Vietnam or Thailand ? Vote for the TOP Country of the Week !
Bijgewerkt: 26 juni 2025
Doch niet ving hij de vier Heemskinderen, en na een jaar moest hij aftrekken, weinig tot zijn eer. Reinout's hart verlangde ernaar, zijn moeder weer te zien, en hij zeide dit tot Adelaert, die verstandig was als raadsman. "Wat wilt gij!" zoo riep deze, "weet gij niet, dat vader en moeder voor Karel uw dood hebben gezworen?"
Reinout sloeg met zijn zwaard om zich heen, en men vreesde hem als den dood zelve. Reinout doorbrak de schare, tot hij bij zijn vader was, en hij wilde hem met het zwaard verslaan. Adelaert volgde hem, en hield hem tegen. "Broeder " zeide hij verstandig, "wat wilt gij?

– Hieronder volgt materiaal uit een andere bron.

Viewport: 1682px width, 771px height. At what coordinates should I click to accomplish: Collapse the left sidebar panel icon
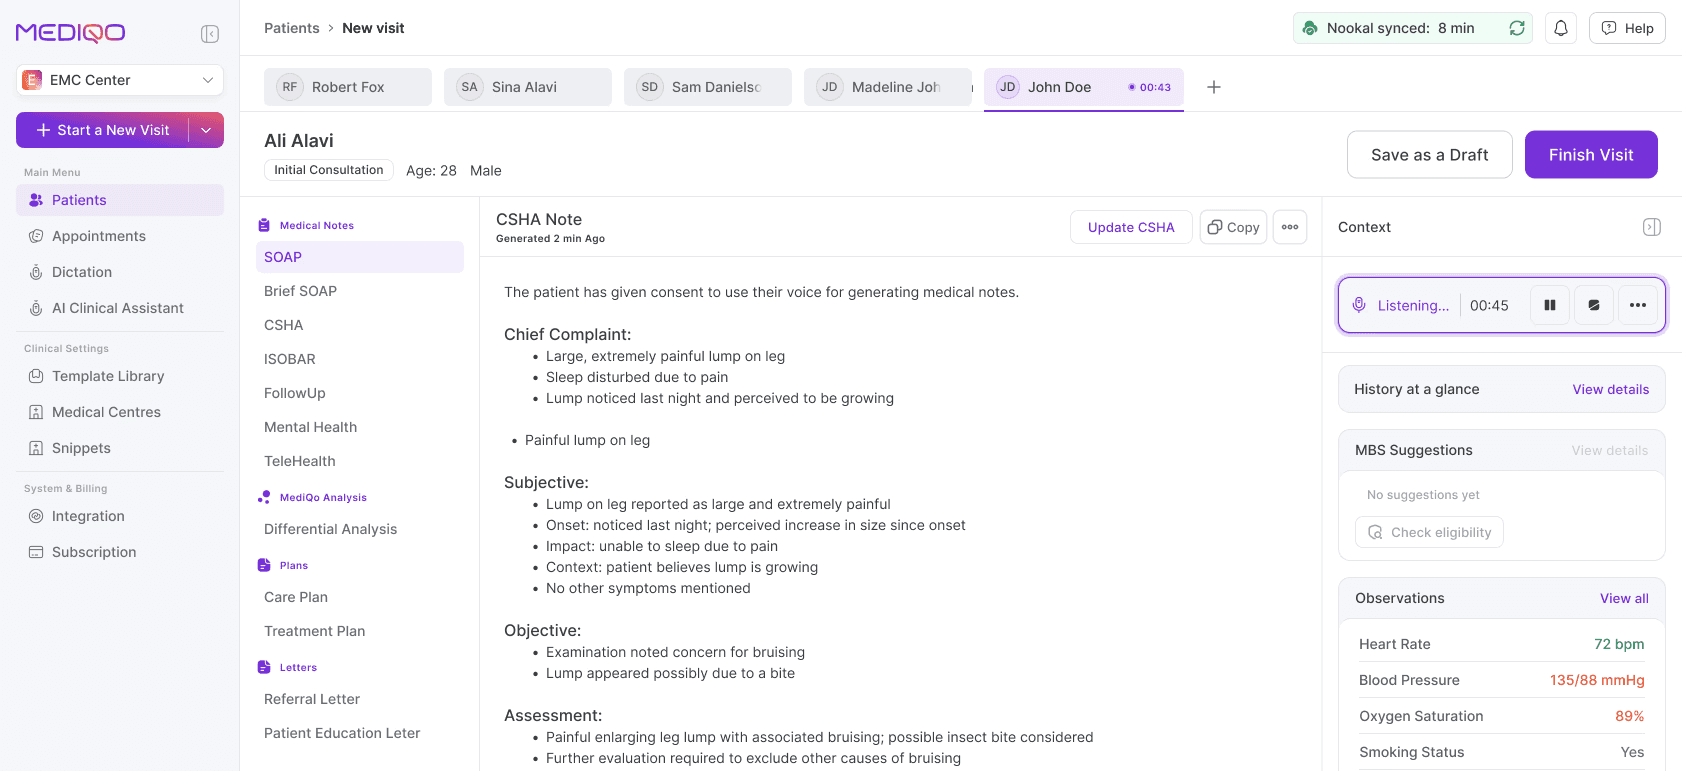point(210,34)
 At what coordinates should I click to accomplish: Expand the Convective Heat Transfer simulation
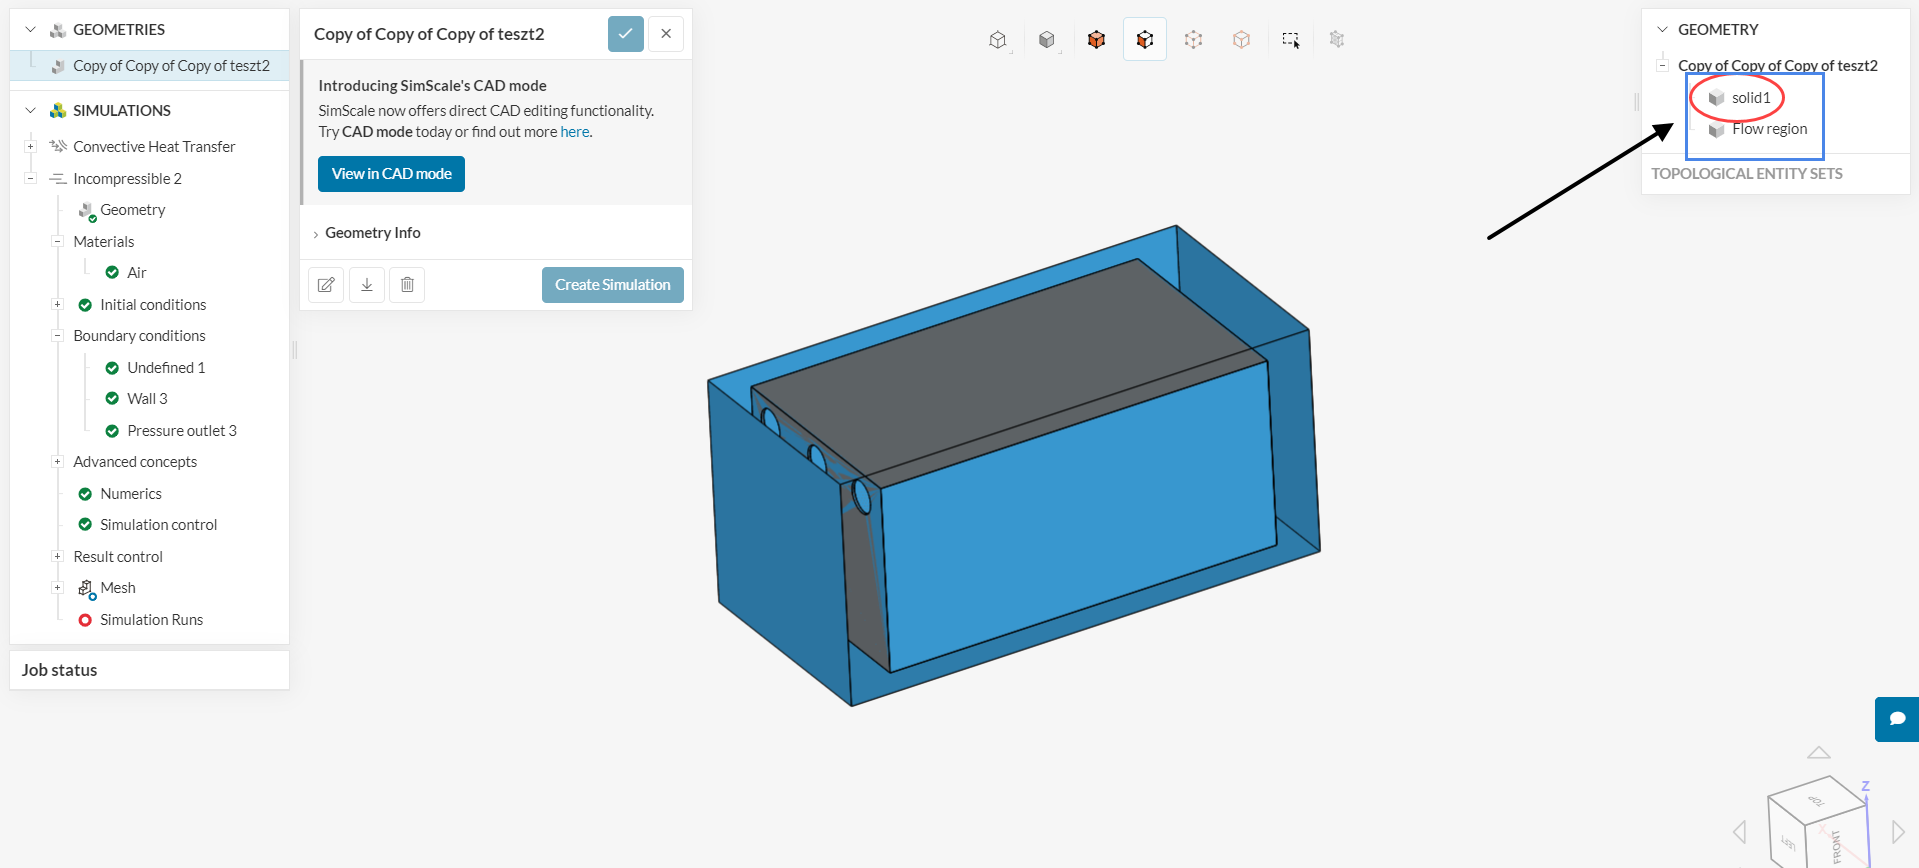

Keizer Karel stond bij zijn zoon, en Reinout en Adelaert liepen door de menigte, tot ze bij hen waren. Zij groetten den keizer, doch Reinout greep koning Lodewijk bij het hoofd, en hij sloeg het af, om het tegen den muur te werpen. Het spatte bloed, dat tegen 's konings gelaat aansloeg, druppelen bloed.
Reinout gaf Beyaert, en de keizer deed aan iederen hoef van Beyaert een molensteen binden, en met twee bezwaarde hij diens nek. Hij deed het werpen in de rivier. Hoog spatte het schuim en Beyaert zonk; hij kwam weder boven en ging zwemmen. Adelaert sloeg zijn armen om Beyaert en kuste hem. De keizer beval: "Reinout, geef mij Beyaert weer, of ik zal u doen vangen en hangen."
Zij kwam met een tijding van vreugde, en onder deze vreugde klonk doffe smart; zij kwam met een tijding van smart, en daaronder tinkte een belletje van vreugde. Ze zeide tot Reinout, wat keizer Karel had bevolen, en Adelaert riep toornig tot Reinout, die het weder vertelde aan zijn broederen: "Hoe durft gij met zulk een ding voor ons te verschijnen? Zijt gij buiten uw zinnen?